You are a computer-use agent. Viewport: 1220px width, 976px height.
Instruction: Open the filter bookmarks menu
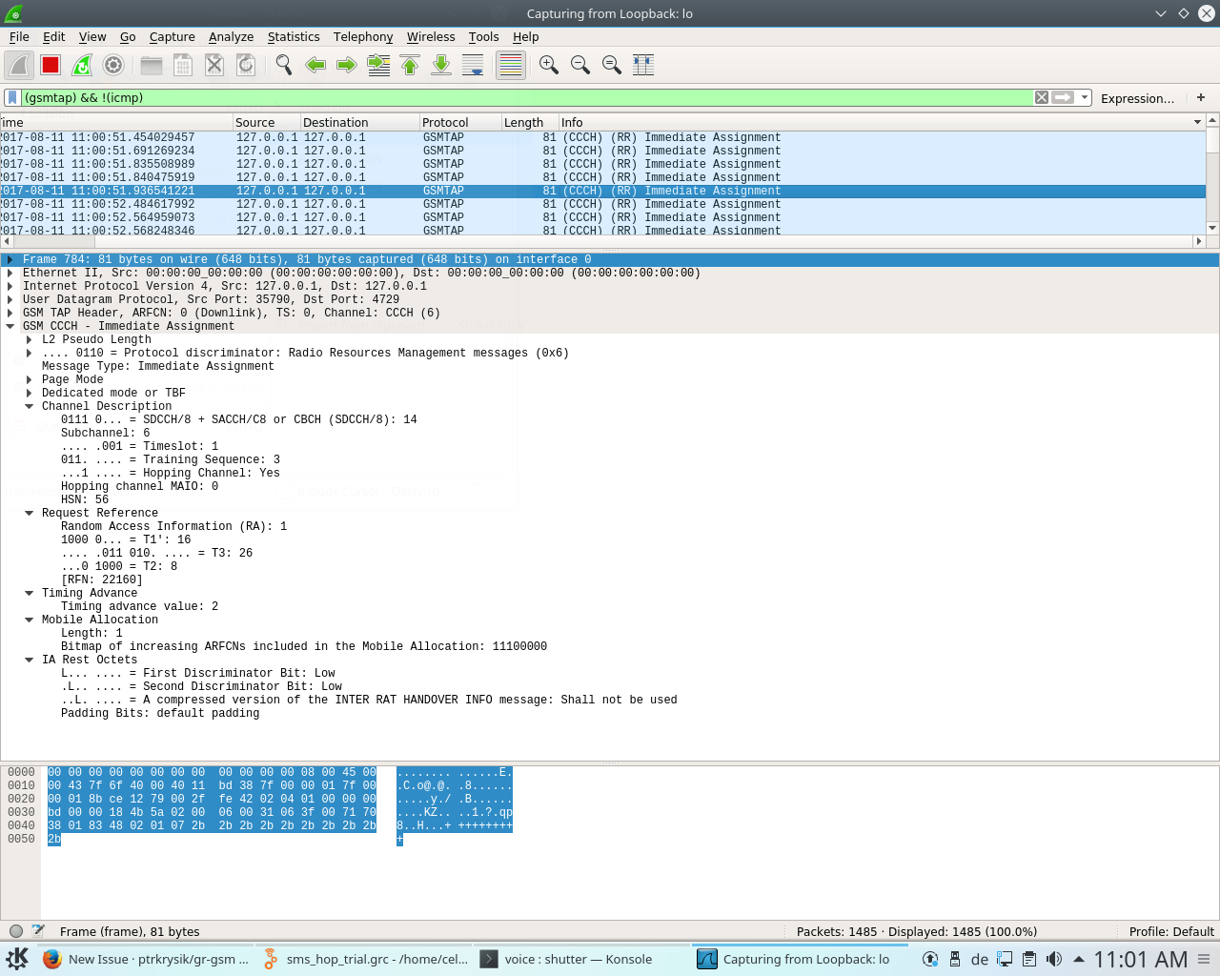click(10, 97)
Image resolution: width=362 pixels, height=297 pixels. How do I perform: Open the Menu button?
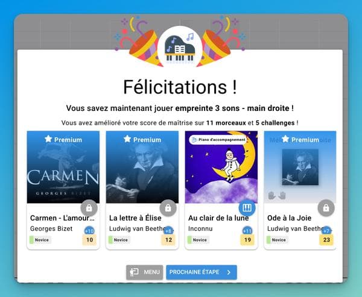(x=145, y=272)
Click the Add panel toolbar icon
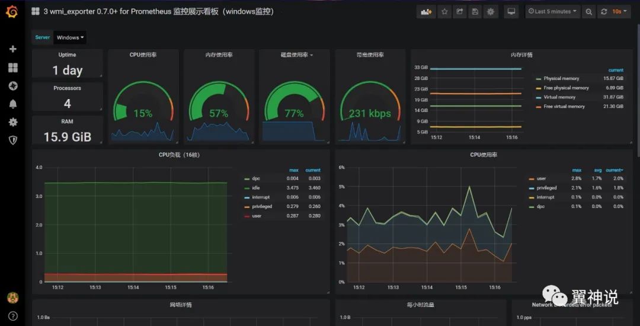The image size is (640, 326). [426, 12]
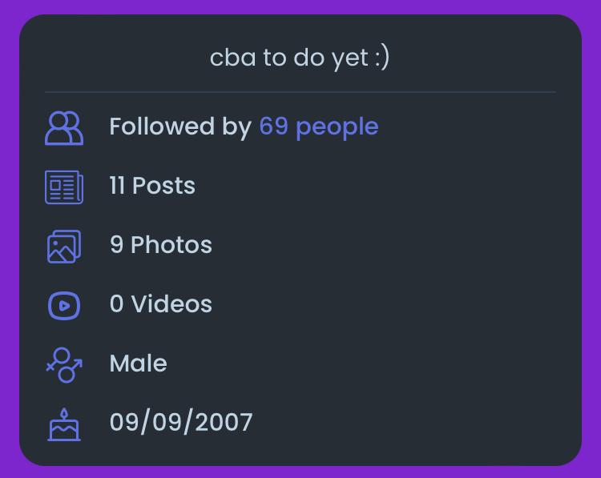This screenshot has height=478, width=601.
Task: View the 9 Photos entry
Action: click(160, 245)
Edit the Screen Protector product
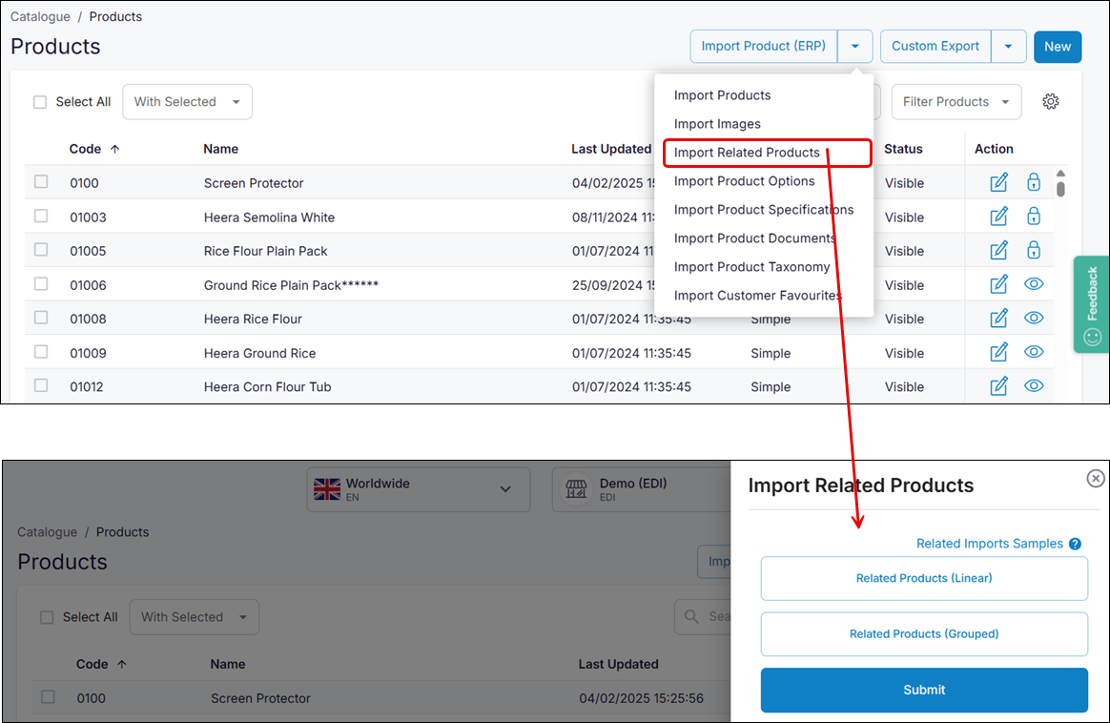 pos(997,182)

______

### Work instruction
The line containing "Instruction: Open the filter bookmarks menu" and every line after it, up to the last line of the data, should be returned exactly, without the pictures.

### The answer
Instruction: Open the filter bookmarks menu
click(10, 97)
Image resolution: width=362 pixels, height=297 pixels. How do I perform: Open the Menu button?
(x=145, y=272)
Click the Add panel toolbar icon
The image size is (640, 326). [426, 12]
This screenshot has height=478, width=601.
Task: View the 9 Photos entry
Action: click(160, 245)
Edit the Screen Protector product
 pos(997,182)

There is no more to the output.